The client's own team needed clearer, more tangible requirements to understand what each component of the system was supposed to do. Without that clarity, development decisions were being made on assumptions rather than verified specifications.
The Technical Solution: 5 Proven MedTech MDR Compliance System Architecture Strategies
Avel Technologies engaged a dedicated team of 5 engineers over 12 months, working on a time-and-material basis to deliver the architecture, requirements, and documentation needed for certification.
1. System Modeling and Architecture
The team designed the complete system architecture for the SaMD product and delivered a detailed Capella System Model for selected functional chains of the Medstation.
This model-based systems engineering (MBSE) approach provided a clear, visual, and auditable representation of how the system works. It made it easier for both engineers and regulators to understand the design intent behind every component.
2. Requirements Engineering
Starting from user needs, the team identified all involved components and determined the correct hardware and software functions for each.

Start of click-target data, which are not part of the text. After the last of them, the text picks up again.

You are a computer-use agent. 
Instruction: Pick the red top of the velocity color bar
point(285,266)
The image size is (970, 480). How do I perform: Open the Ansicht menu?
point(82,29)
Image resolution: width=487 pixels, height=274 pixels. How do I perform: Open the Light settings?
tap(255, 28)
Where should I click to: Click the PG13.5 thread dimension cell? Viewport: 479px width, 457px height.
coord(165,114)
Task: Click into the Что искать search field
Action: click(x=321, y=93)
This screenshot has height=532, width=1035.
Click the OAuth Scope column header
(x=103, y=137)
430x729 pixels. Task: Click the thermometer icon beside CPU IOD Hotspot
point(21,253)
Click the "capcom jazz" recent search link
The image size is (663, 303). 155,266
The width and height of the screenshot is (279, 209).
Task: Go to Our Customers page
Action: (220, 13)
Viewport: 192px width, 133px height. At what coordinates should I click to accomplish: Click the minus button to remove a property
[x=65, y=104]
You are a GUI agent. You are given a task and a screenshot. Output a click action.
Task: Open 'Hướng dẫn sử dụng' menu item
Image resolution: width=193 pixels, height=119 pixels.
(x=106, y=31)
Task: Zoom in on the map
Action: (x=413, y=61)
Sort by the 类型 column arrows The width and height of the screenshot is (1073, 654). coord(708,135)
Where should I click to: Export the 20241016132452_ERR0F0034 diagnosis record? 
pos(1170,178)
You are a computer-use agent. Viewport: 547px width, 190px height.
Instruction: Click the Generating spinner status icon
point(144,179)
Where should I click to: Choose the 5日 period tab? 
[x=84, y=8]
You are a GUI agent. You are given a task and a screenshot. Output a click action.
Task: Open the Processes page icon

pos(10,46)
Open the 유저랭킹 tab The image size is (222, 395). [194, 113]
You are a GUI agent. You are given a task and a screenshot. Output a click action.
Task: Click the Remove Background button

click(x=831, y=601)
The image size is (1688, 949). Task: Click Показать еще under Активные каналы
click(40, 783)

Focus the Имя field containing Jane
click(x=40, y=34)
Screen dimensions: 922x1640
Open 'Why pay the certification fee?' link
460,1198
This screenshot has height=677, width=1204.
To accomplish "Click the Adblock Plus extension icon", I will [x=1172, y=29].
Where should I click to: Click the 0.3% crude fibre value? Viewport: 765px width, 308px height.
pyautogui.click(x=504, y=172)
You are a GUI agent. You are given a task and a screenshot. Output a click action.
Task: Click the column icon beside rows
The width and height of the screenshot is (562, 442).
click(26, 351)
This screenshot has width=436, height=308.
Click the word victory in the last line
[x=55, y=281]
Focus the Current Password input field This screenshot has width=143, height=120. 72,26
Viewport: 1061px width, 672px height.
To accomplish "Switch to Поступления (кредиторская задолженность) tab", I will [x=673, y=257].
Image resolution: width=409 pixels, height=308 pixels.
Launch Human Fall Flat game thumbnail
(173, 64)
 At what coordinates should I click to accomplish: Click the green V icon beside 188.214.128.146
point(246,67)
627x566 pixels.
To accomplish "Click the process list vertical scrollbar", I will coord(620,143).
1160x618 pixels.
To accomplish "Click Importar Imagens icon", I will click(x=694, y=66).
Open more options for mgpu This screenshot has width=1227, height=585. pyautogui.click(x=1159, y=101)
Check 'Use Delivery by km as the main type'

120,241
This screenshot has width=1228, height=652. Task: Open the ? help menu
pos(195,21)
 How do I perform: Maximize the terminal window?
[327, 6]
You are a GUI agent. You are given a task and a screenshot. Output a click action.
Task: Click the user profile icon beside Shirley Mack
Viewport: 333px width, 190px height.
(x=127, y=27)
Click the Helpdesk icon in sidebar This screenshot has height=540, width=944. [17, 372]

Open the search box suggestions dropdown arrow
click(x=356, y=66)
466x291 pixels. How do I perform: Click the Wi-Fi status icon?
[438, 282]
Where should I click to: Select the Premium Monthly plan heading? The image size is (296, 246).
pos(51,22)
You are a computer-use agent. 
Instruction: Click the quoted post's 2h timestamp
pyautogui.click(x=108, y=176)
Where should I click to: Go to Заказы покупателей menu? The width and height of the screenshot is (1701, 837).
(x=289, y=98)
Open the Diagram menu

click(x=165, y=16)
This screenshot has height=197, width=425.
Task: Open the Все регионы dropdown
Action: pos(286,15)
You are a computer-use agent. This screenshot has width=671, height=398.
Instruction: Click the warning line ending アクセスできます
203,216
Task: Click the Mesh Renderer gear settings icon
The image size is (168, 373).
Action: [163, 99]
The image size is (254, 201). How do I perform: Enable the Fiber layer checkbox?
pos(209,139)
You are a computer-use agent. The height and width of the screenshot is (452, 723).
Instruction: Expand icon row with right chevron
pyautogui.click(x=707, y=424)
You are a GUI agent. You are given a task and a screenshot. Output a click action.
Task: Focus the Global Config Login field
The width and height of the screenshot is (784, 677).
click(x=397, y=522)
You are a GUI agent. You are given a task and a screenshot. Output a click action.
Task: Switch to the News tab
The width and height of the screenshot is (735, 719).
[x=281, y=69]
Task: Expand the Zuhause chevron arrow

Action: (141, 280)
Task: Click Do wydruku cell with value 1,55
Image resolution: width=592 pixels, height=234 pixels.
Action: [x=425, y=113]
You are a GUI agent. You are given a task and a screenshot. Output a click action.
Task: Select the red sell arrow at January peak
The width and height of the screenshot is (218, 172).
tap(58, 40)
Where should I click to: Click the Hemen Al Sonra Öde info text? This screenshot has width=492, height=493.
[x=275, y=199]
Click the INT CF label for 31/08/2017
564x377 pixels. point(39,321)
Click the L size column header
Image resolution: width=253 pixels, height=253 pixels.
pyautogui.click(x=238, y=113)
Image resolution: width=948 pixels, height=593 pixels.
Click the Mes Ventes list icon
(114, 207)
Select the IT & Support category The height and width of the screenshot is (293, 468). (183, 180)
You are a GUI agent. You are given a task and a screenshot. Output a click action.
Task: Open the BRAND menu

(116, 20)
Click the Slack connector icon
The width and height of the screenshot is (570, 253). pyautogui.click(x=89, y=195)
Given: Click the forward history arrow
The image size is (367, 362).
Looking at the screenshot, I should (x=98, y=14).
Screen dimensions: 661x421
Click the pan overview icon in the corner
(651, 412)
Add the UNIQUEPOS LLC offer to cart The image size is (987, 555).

This was not a documentation exercise alone. It was a process of clarifying what the system actually needed to do, component by component, so that every requirement was traceable, testable, and tied to a real user need. This is the core of effective system validation and verification.
3. Risk and Regulatory Documentation
The team created comprehensive FMEA (Failure Mode and Effects Analysis) documentation and Risk Management Reports for all requirements.
This work aligned with ISO 14971 for risk management and IEC 62304 Class C for software lifecycle processes. IEC 62304 Class C is the highest safety classification for medical device software, according to IEC standards published by the International Electrotechnical Commission.
4. Platform Integration and Tooling
The work was supported by industry-standard tools: Polarion for requirements and traceability, JIRA for task management, Capella and CATIA MagicDraw for system modeling, and MS Office for documentation.
The modeling languages used included UML and MBSE notation. This level of tooling discipline is what separates auditable systems from ad hoc development. Learn more about how platform integration and software validation supports compliance workflows.
5. Cross-Functional Embedded Collaboration
Avel engineers did not operate as an external vendor. They integrated with the client’s broader organization, participating in the same workflows, reviews, and regulatory preparation processes as internal staff.
This embedded model is how embedded software development at this level of complexity actually gets done.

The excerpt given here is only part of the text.